For this exercise, return exactly the lines of the material below that begin at the one with "Click Product sale warning triangle icon" and stop after the one with "The width and height of the screenshot is (1441, 1061).".

RECORDS FOR THIS TASK
________________________
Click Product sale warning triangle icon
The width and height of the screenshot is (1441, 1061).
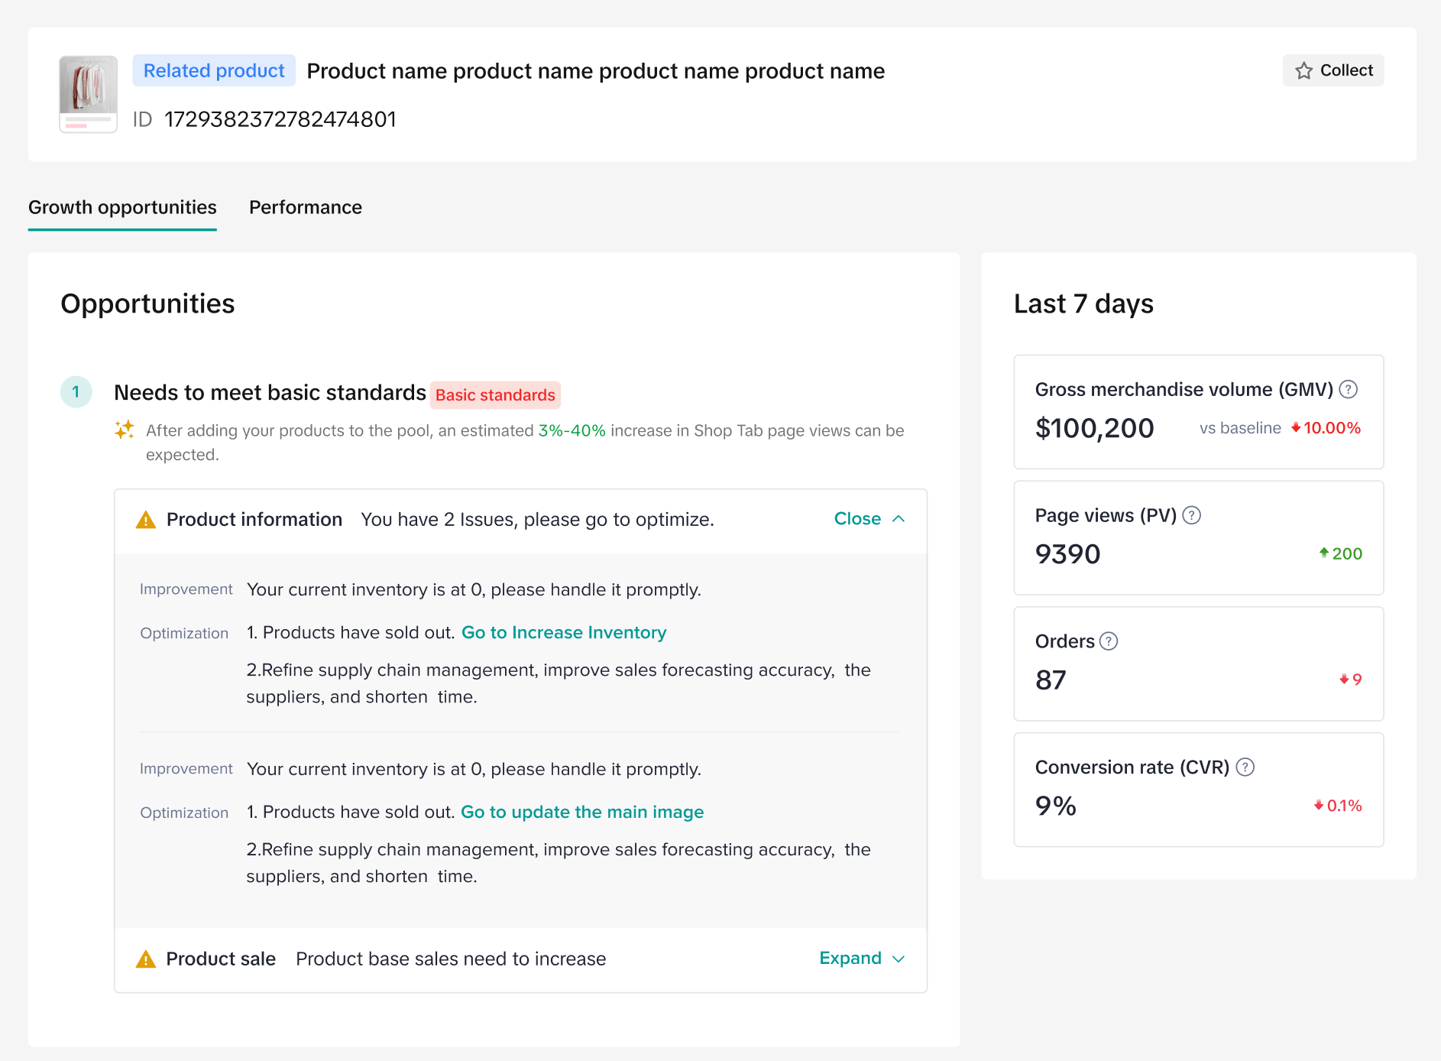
________________________
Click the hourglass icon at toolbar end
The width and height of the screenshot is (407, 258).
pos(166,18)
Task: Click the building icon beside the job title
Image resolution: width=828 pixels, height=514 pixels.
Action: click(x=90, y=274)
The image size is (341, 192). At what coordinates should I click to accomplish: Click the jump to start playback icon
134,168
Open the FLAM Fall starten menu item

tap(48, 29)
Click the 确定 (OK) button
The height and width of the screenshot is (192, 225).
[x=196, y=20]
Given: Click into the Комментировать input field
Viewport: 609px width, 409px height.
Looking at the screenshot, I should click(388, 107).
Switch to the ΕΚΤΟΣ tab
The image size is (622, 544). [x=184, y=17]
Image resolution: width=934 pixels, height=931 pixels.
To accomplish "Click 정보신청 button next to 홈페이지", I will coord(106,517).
________________________
SOLUTION
Click Product sale warning triangle icon
The width and height of the screenshot is (1441, 1061).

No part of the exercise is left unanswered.